Yesterday I wrote a blog post about home repair, its difficulties and what those experiences can teach us. Along the way I began to formulate ideas about the spirituality of home repair. I began to think about writing a book.
It could be the kind of book that would teach people about different kinds of religions along the way. Let me daydream:
Zen and the Art of Home Repair: Accept the fact that the tile has already broken in the place you did not want it to break. Let go of your expectations of how the project will look at the end.
Christianity and the Art of Home Repair: Home repair teaches us a lot about forgiveness and the need to ask for forgiveness. Home repair teaches us about how/why the quest for the perfect paint color will ultimately leave us empty and thirsting for something else, why the work is never really finished, and how it helps to have a team of friends.
Existentialism and the Art of Home Repair: Why do plumbing parts so rarely work with the first attempt? Why are there so many different finishes in faucets--except for the one you need? If so many other tools and pieces of equipment can be made in a cordless version, why not a cordless vacuum? What does it mean that these projects will never last, that we will have to redo them again and again and again until we're dead.

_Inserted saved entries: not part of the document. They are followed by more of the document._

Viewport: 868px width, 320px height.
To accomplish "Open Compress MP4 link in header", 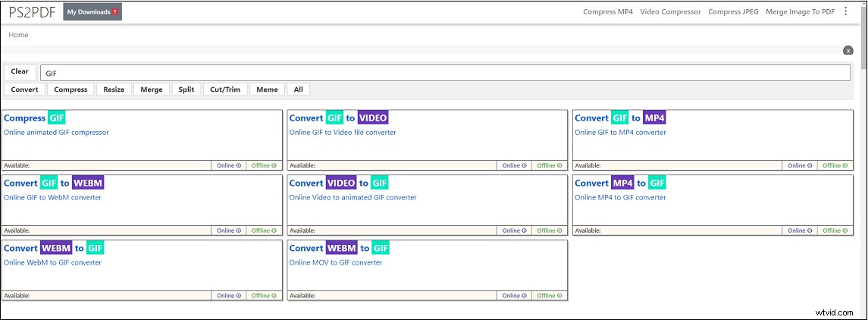I will 608,12.
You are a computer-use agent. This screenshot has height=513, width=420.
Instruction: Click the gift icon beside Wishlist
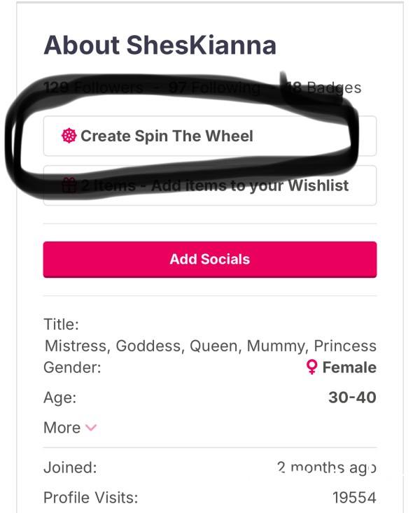[x=69, y=185]
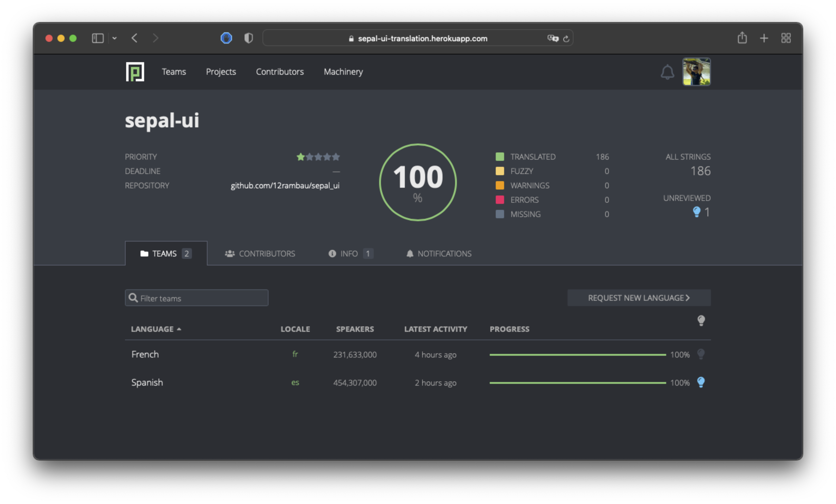Click the Pontoon logo icon

135,72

Feminism and the Art of Home Repair: What does it mean that we'll get better service at Home Depot if we show up in a dress than if we show up dirty in our home repair clothes? Why, after all these decades of feminism has no company made tools that fit a smaller hand without sacrificing precision and power?

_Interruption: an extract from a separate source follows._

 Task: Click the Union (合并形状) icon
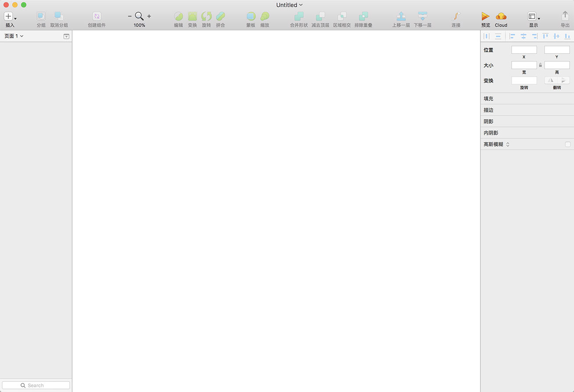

Atheism and the Art of Home Repair: There is no God. There is no one protecting us, as water breaks the pipes to cascade down the stairs, as we saw off parts of our body by mistake, as we touch the wrong wires together.
Clearly, I can't do as much with other world religions, like Islam and Judaism, at least not now. Of course, in some ways, this is an exercise in silliness. I'm not going to write such a book. I have so many possible projects to write. I will need to live to be 120, with every year a productive writing year, to write the books that I can already picture in my head. That's if I have no more ideas between now and then.
So, if you want to steal my idea, feel free. You'd likely write a different book than mine anyway. If I live to be 120, we can compare notes.